Red Hat Training

A Red Hat training course is available for Red Hat OpenStack Platform

Chapter 14. Configuring distributed virtual routing (DVR)

14.1. Understanding distributed virtual routing (DVR)

When you deploy Red Hat OpenStack Platform you can choose between a centralized routing model or DVR.

Each model has advantages and disadvantages. Use this document to carefully plan whether centralized routing or DVR better suits your needs.

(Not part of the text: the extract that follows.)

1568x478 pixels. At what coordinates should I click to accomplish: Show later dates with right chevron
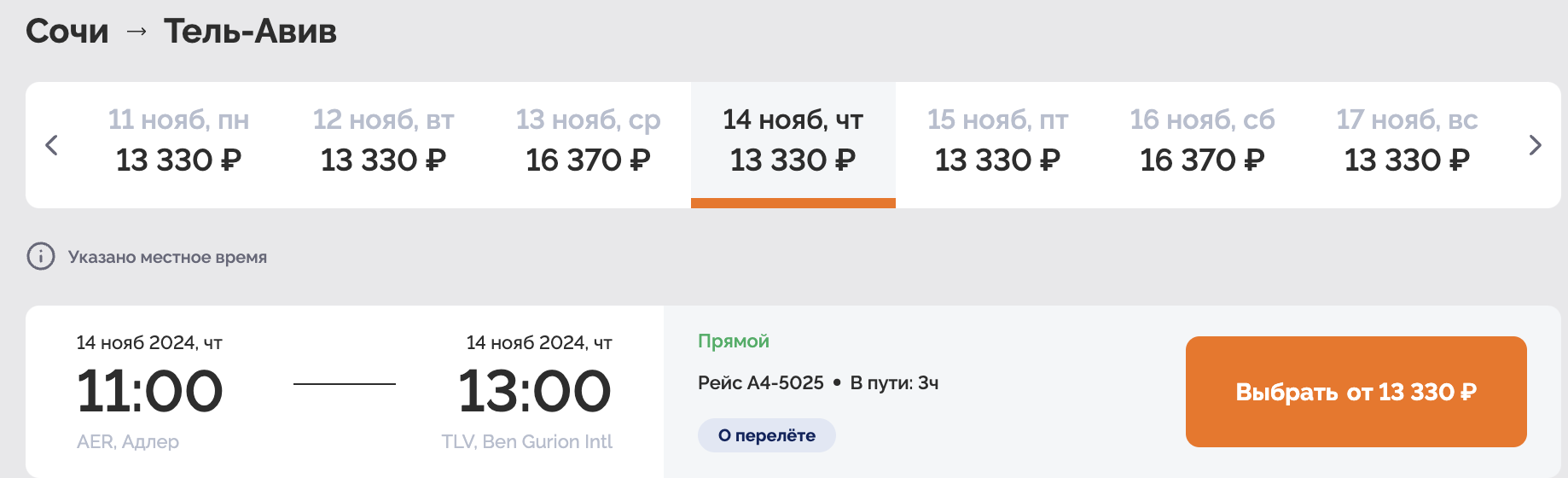coord(1535,145)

DVR is enabled by default in new ML2/OVN deployments and disabled by default in new ML2/OVS deployments. The Heat template for the OpenStack Networking (neutron) API (deployment/neutron/neutron-api-container-puppet.yaml) contains a parameter to enable and disable Distributed Virtual Routing (DVR). To disable DVR, use the following in an environment file:

parameter_defaults:
  NeutronEnableDVR: false

14.1.1. Overview of Layer 3 routing

The Red Hat OpenStack Platform Networking service (neutron) provides routing services for project networks. Without a router, VM instances in a project network can communicate with other instances over a shared L2 broadcast domain. Creating a router and assigning it to a project network allows the instances in that network to communicate with other project networks or upstream (if an external gateway is defined for the router).

14.1.2. Routing flows

Routing services in OpenStack can be categorized into three main flows:

  • East-West routing - routing of traffic between different networks in the same project. This traffic does not leave the OpenStack deployment. This definition applies to both IPv4 and IPv6 subnets.
  • North-South routing with floating IPs - Floating IP addressing is a one-to-one network address translation (NAT) that can be modified and that floats between VM instances. While floating IPs are modeled as a one-to-one association between the floating IP and a Networking service (neutron) port, they are implemented by association with a Networking service router that performs the NAT translation. The floating IPs themselves are taken from the uplink network that provides the router with external connectivity. As a result, instances can communicate with external resources (such as endpoints on the internet) or the other way around. Floating IPs are an IPv4 concept and do not apply to IPv6. It is assumed that the IPv6 addressing used by projects uses Global Unicast Addresses (GUAs) with no overlap across the projects, and therefore can be routed without NAT.
  • North-South routing without floating IPs (also known as SNAT) - The Networking service offers a default port address translation (PAT) service for instances that do not have allocated floating IPs. With this service, instances can communicate with external endpoints through the router, but not the other way around. For example, an instance can browse a website on the internet, but a web browser outside cannot browse a website hosted within the instance. SNAT is applied for IPv4 traffic only. In addition, Networking service networks that are assigned GUAs prefixes do not require NAT on the Networking service router external gateway port to access the outside world.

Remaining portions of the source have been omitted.